Ich muss erst mal vorweg sagen, dass HSP ja auch keine Krankheit ist, die der Diagnose eines Arztes bedarf. Knapp 1/5 der Menschen sind HSPs und wissen es meist gar nicht. Ich bin eher durch Zufall auf dieses Thema gestoßen, da ich hin und wieder mal auch in Psychologie-Zeitschriften blättere und habe mich in diesem Thema dann ziemlich schnell wiedergefunden. Es sind meist sehr kreative Menschen, die aber auch mit einer schnellen Reizüberflutung zu kämpfen haben. Ich wäre sicher nicht der gleiche Mensch beziehungsweise Musiker, ohne diesen Teil in mir. Ich würde sagen, das wirkt sich schon sehr stark auf meine Texte und unsere Musik aus.

Ihr sagt, ihr zahlt beim Rap machen drauf. Womit verdient ihr dann euer Geld?

Mit ganz normalen Jobs. Ich habe die Ausbildung zum Industriemechaniker abgeschlossen und arbeite seitdem mal hier, mal da. Das ist sicher nicht mein Traumjob aber man muss seine Album-Releases ja von irgendwas finanzieren. Bleibt nur zu hoffen, dass mein Arbeitgeber dieses Interview nicht lesen wird (lacht).

Das ist ja alles sehr düster und nachdenklich bei euch. Wie kann man sich einen typischen Inflabluntahz Gig und die Fans vorstellen? Wird da dann gefeiert?

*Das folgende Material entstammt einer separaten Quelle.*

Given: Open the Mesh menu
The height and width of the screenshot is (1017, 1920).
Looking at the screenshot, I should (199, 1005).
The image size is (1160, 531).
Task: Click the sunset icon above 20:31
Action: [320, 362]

Es wird auf jeden Fall gefeiert. Wir spielen natürlich nicht die ganze Zeit nur melancholische Tracks, so darf man sich das nicht vorstellen. Es geht eher stark nach vorne bei der Trackauswahl, eine schöne Zusammenstellung aus unseren bisherigen Alben. Bei Immortal Technique, nur mal um ein krasses Beispiel zu nennen, laufen ja auch keine Party-Tracks, aber die Leute werden einfach mitgerissen in seinen Tracks durch die Kraft der Worte. Es muss also nicht immer Club Sound bei einem Auftritt gespielt werden, damit es eine gute Jam ist.

Wenn ihr im „Gottmodus“ die Rapszene nach euren Bedürfnissen verändern könntet: Wie würde diese dann aussehen?

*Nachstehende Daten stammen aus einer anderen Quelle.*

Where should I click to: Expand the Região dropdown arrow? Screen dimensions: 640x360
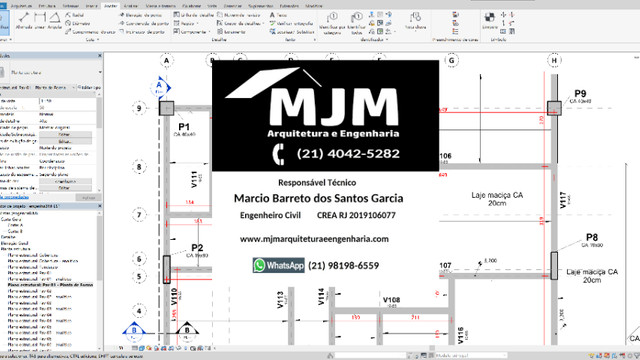197,23
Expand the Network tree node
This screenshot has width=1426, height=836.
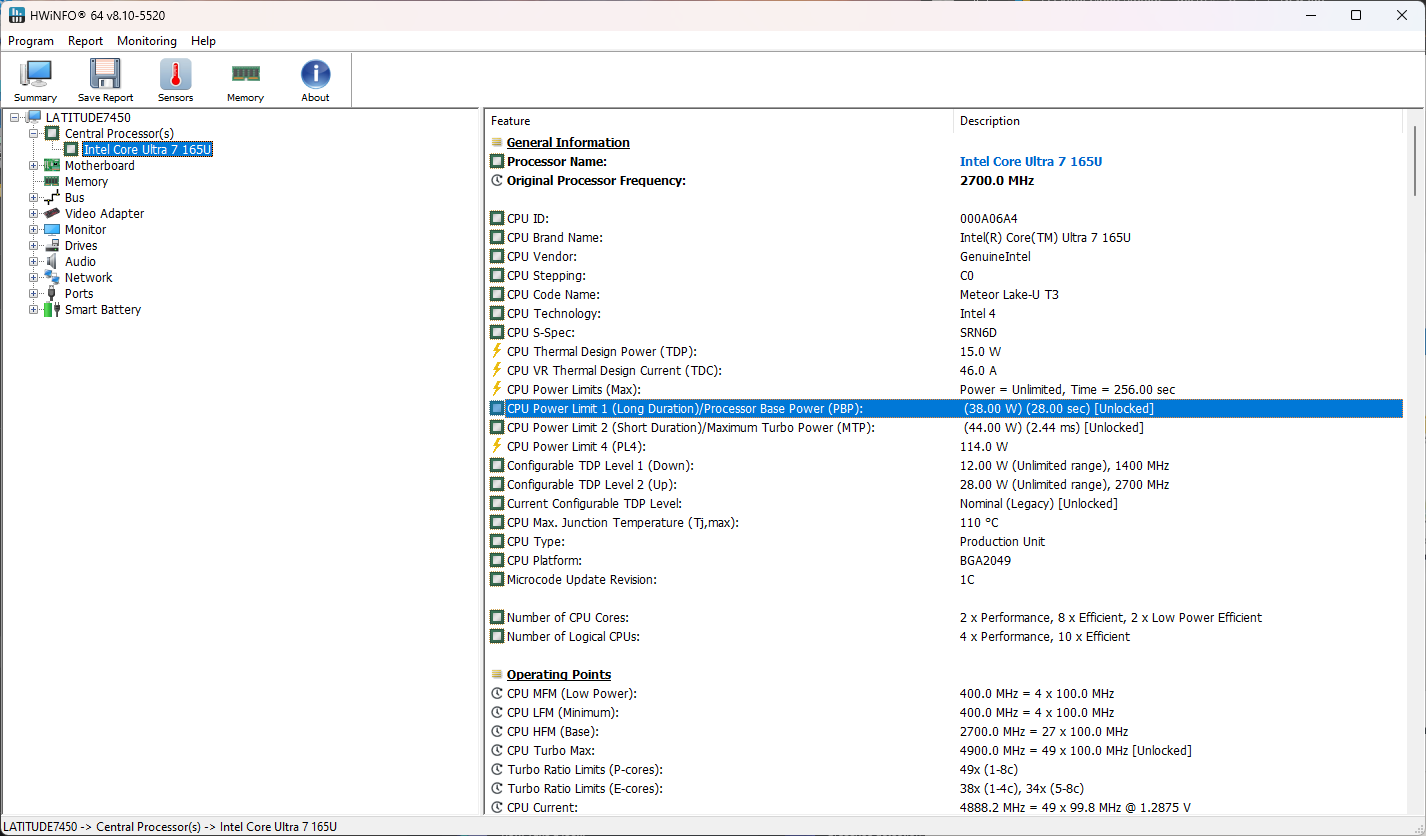click(34, 278)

Gute Frage. Im „Gottmodus“ würde ich sicher ein paar Dinge ändern. Erst mal würde ich den Rappern/Produzenten die es verdienen, etwas mehr Respekt und Beachtung zukommen lassen, weil viele Top-Rapper in dieser breiten Masse einfach untergehen. Aber als aller erstes würde ich wohl den Begriff „Rap/HipHop“ in einige Unterkategorien einteilen, damit man nicht sofort den falschen Stempel aufgedrückt bekommt, wenn man sagt, dass man Rapmusik macht. Dann würde ich dieser Szene erst mal dieses Ego-Ding austreiben, weil ich finde, dass der Zusammenhalt früher eine ganz andere, wichtigere Rolle gespielt hat. Damals hatte Rap halt etwas sehr positives an sich, ob nun auf Konzerten oder Jams. Es war einfach eine große Szene von Gleichgesinnten. Ich bin außerdem einfach auf diesem Mitte ’90er Ding hängen geblieben und deswegen machen wir auch nur genau die Musik, die wir selbst gerne wieder öfter hören würden.